A multi-agent architecture for diagnosing simultaneous faults along water canals

• Consider explicitly lateral outflows, gate faults and water depth sensor faults.
• A multi-agent framework for fault diagnosis is proposed.
• The main system is broken down into smaller subsystems to which an agent is assigned.
• Hierarchical flow correction confines the impact of a gate obstruction to a single pool.
• Three water depth sensors per pool enables the isolation of the downstream water depth sensor fault.
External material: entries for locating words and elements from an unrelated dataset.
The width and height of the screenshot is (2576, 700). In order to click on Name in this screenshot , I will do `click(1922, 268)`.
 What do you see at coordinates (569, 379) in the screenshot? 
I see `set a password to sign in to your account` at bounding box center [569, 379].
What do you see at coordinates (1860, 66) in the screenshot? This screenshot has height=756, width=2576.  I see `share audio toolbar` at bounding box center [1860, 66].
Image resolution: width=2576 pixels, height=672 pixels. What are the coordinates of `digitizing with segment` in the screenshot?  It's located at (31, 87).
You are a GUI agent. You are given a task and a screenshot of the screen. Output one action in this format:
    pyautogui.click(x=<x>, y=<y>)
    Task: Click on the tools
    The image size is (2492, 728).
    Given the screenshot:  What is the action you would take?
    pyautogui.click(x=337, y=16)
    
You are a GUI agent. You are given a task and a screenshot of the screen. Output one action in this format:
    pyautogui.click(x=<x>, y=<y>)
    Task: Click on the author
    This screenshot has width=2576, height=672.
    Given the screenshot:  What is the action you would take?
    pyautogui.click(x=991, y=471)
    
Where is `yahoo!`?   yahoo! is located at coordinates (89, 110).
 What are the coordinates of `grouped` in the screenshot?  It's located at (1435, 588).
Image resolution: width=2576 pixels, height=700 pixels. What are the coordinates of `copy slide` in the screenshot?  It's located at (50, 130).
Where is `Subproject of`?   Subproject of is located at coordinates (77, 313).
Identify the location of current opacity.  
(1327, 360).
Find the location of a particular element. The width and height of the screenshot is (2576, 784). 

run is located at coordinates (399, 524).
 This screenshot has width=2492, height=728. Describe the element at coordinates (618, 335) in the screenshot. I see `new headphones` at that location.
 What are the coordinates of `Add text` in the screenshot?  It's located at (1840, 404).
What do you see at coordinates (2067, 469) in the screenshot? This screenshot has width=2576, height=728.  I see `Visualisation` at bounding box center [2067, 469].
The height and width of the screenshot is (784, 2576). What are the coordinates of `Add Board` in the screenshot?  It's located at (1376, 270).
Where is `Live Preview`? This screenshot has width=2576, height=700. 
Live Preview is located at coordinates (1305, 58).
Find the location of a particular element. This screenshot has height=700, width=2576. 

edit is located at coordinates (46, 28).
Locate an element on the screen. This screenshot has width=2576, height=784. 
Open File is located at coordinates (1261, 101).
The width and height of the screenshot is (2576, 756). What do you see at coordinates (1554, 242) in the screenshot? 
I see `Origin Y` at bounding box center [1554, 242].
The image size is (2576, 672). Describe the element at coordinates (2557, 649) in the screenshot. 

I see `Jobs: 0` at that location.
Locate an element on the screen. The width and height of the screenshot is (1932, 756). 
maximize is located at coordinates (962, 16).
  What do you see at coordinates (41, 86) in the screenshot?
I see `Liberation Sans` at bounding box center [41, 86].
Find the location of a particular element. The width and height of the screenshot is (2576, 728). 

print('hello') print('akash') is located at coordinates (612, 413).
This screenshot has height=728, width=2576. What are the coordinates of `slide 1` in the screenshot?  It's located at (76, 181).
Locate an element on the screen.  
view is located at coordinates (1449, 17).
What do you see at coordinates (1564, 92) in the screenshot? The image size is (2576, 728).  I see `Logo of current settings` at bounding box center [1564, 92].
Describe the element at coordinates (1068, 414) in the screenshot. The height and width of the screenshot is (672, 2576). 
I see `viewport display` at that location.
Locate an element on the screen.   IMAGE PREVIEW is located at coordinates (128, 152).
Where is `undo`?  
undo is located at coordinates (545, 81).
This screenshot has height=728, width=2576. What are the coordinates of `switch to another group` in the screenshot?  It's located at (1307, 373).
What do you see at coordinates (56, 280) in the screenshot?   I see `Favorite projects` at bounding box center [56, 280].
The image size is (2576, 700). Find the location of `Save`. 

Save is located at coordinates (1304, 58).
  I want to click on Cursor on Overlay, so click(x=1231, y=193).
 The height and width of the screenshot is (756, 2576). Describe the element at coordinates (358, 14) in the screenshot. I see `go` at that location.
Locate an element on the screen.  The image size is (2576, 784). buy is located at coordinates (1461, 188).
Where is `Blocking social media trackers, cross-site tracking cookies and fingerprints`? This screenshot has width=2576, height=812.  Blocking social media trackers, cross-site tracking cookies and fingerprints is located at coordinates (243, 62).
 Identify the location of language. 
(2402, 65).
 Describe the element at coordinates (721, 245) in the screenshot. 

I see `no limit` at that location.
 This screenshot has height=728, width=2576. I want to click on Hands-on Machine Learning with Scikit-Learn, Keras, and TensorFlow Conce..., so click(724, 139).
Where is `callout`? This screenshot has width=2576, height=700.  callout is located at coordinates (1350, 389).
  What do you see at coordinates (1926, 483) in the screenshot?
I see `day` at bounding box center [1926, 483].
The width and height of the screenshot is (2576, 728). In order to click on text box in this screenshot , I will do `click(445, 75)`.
Water is intensively used in mankind activities, in particular in agriculture. Water is commonly conveyed for agriculture purposes through water canal networks which are large-scale spatially distributed systems crossing extensive regions. In the presence of leaks, unauthorized water withdrawals, water depth sensor faults or gate faults, the quality of service can be severely compromised. A system able to diagnose which type of fault is present at a given time is of vital importance to access the current state of the water canal and proceed to restore its nominal condition. This paper proposes a multi-agent architecture to simultaneously detect, isolate and estimate lateral outflows (e.g., leaks or water withdrawals) and hardware faults (e.g., a gate obstruction or a downstream water depth sensor fault) in water canal networks. First, the main canal network is broken down into several subsystems composed of a single canal pool with the corresponding gate. Then, an agent is assigned to each subsystem aiming at its fault diagnosis. The approach is based on the generation and evaluation of residuals obtained from the comparison of model-based output signals with real data. Application to an experimental water canal bears out the proposed architecture as a valuable tool for monitoring and supervising general water canals.